Such problems act to stifle the initiative of "outsider investors," meaning all non-Lozi investors
including foreign nationals and Zambians from other parts of Zambia. However, even Lozis cannot
get statutory title deeds to their customary land.
The government is currently encouraging an "open-door" policy to spur capital creation,
whereby foreign investors are encouraged to develop farms and businesses in Zambia. The current
situation of high debt loads, declining donor aid, and slow economic growth are expected to dampen
capital expansion from internal public and private sources for the foreseeable future.

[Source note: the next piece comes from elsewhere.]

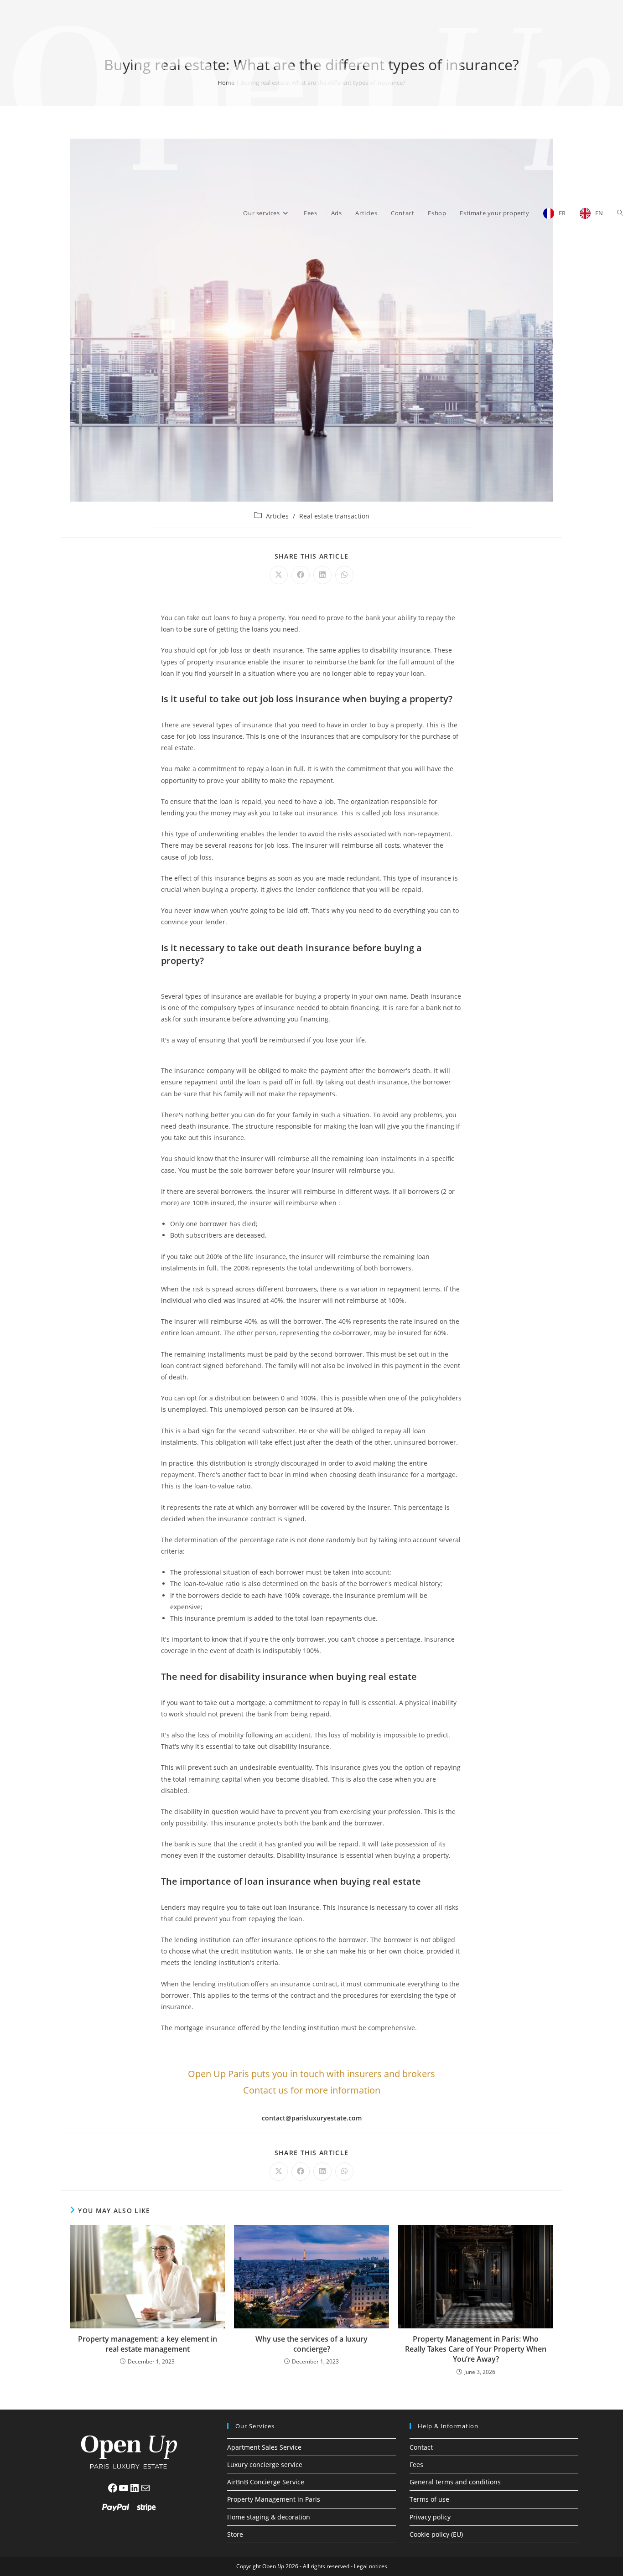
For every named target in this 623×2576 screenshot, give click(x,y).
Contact (421, 2447)
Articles (277, 516)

Foreign investors
seek guidance on suitable land for settlement from the MOL, which then directs them to the councils.
Investors leave disgruntled when the MOL is unable to designate clearly defined, demarcated, and
registered areas of land for settlement, or when negotiations are held with the chiefs which must
subsequently be turned down by the MOL.
The Ministerial Statement in Parliament on 4 August 1987 on Land Alienation in Reserves and
Trust Lands provides clarification on the role of chiefs and the importance of leasehold property. It
states that "there is no need to consult Chiefs before granting land on title deeds in the customary
(Reserves and Trust) area." Rather the statement points out that art. 6A(4) of the State Lands and
Reserves Orders and ARTICLE 5(2) of the Trust Land Orders stipulate "that only the District Councils
must be consulted" (p. 2). However, "since it is recognized that the Chief can make a grant of land
under customary law and since the Chief is the custodian of traditions and customs of his community,
it is important that he is consulted so that any alienation of land in the Reserves and Trust land areas
does not infringe on the customary rights and interests of the community....[B]eing custodians of
customary law and rights, [they] know better which members of their communities hold land under
customary tenure or which land has been set aside for settlement, communal grazing, traditional
farming or indeed for any other use" (p. 3).
It goes on to point out that some chiefs "regard the title deed as something that would make
them lose control over land and their subjects. Hence they are very reluctant to recommend
applications for land. [However,] there is a growing number of other progressive Chiefs who
understand the law and procedures for applying for title deeds. These Chiefs have taken the lead in
acquiring title deeds to their personal holdings" (p. 3).